## Begin
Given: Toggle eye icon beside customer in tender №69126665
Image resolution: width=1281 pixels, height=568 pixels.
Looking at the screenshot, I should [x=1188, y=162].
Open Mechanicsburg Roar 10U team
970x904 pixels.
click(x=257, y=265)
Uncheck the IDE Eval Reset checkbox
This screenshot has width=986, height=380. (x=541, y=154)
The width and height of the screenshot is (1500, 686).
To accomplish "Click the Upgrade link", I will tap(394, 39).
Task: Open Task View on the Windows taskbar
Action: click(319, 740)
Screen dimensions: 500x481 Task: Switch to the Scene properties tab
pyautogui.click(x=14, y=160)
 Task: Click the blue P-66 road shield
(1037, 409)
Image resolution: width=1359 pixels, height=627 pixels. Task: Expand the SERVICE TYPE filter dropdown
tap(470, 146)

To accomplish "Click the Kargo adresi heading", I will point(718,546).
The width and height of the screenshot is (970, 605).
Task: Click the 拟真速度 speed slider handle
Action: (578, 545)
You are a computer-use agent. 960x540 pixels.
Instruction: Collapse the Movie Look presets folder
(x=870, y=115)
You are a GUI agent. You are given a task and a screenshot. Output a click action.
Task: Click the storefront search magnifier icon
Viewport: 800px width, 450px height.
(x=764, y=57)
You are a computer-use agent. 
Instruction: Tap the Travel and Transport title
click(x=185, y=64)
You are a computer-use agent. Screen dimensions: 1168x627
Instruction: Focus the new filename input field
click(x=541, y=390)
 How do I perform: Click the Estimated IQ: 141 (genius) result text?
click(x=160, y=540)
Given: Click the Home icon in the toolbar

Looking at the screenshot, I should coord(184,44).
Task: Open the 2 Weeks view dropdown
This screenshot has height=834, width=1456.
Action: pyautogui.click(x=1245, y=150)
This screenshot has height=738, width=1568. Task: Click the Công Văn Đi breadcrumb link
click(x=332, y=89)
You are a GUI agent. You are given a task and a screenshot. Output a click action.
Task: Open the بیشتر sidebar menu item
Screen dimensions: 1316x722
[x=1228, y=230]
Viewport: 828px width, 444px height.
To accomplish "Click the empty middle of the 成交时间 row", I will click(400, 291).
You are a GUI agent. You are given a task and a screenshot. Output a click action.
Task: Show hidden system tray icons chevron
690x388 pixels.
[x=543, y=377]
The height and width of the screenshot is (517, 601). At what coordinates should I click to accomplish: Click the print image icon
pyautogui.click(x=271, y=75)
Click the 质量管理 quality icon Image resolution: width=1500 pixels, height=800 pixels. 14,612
## End
= Stated exercise =
Pick out each of the rows above that contains the word "will", and treat uppercase and lowercase as different.

= The output =
To accomplish "Click the Upgrade link", I will tap(394, 39).
To accomplish "Click the Kargo adresi heading", I will point(718,546).
To accomplish "Click the empty middle of the 成交时间 row", I will click(400, 291).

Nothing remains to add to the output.